I checked the mirror before we left for the park. My hair was divided into golden pigtails dangling all the way down my back. My monstrous boobs were pressed together and bulging out the top of an overwhelmed tank top. I looked like a sex kitten fetish model, but there wasn't anything I could do about that. I would just go there, show him my boobs for one minute, and then forget this whole situation.
Ariel and I made our way to Hymie Park. Sure enough, Jack was waiting there, looking relaxed. Squire was running loose in the park. He looked up at our arrival and gave a lazy smile.
"Well, look who's here," he said. His gaze dropped to my chest. "Nice rack," he added. Then the bastard smirked. Grrrrrrrr.
I glanced around...there was nobody near by. It was time to get this over with. I reached down and grabbed the bottom hem of my tank top. I took a breath, then pulled my top up over my rounded boobs.
My nipples hardened from the cool night air. My cheeks were bright red, but I continued holding my top up, keeping my breasts exposed. Jack, however, appeared bored, and after thirty seconds, he waved his hand at me.
"You can stop," he said. "You're too late. You were supposed to do it when I told you to last night. Doing it now is a waste of your time and mine."
My eyes widened. "What?!?" I shrieked. "You can't do that! I flashed you my bare tits! I just flashed the whole world my tits! Just like you told me to!"
Jack's eyes hardened. "No, you didn't," he said. "I told you to do it last night, not when it was convenient for you.
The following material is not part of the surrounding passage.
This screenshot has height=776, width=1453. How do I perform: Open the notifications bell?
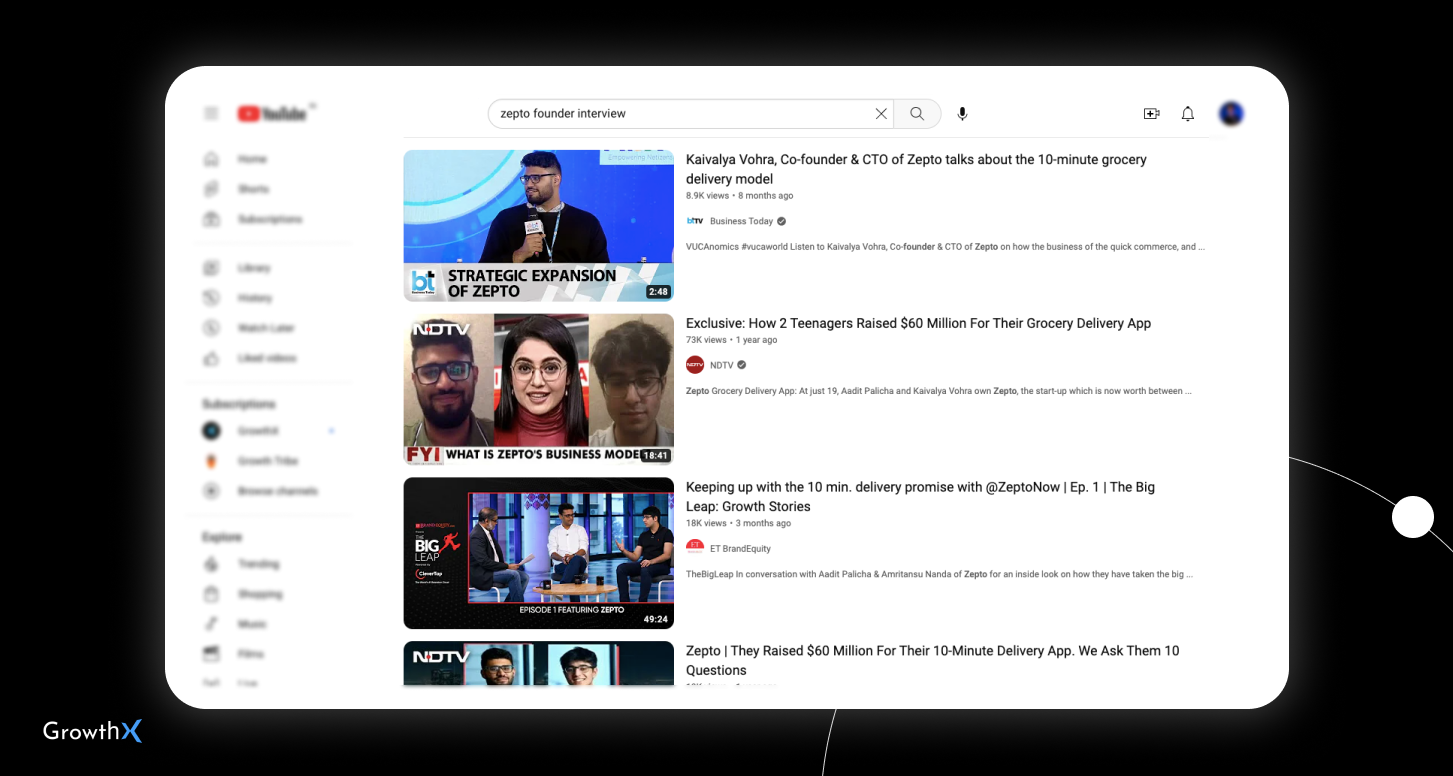[x=1188, y=114]

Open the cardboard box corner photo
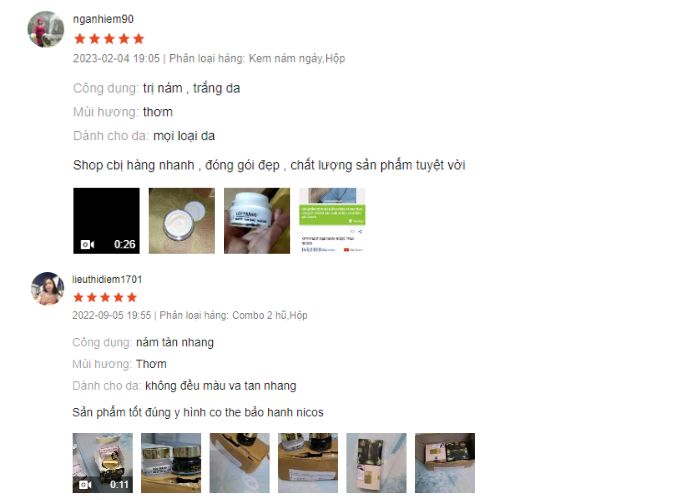240,462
The only way out of it for you now is to take off your top, drop to your knees and give me a topless blowjob, right here in the park, right now. And I mean a complete blowjob, not a couple of licks and kisses."
I took a step backwards. "You're crazy," I said, "if you think my lips will ever touch your cock. Go fuck yourself, okay? Or better yet, go fuck Squire."
Jack shrugged, seemingly unperturbed. "Have it your way, then," he said. "By the way, I suggest red."
I turned around and walked away. My pigtails swayed back and forth across my shoulders as I hurried away from the horrid man. I had no idea what his parting comment meant, but I wasn't going to stick around to find out. I firmly pulled the resisting Ariel with me. She whined but eventually fell into step with me.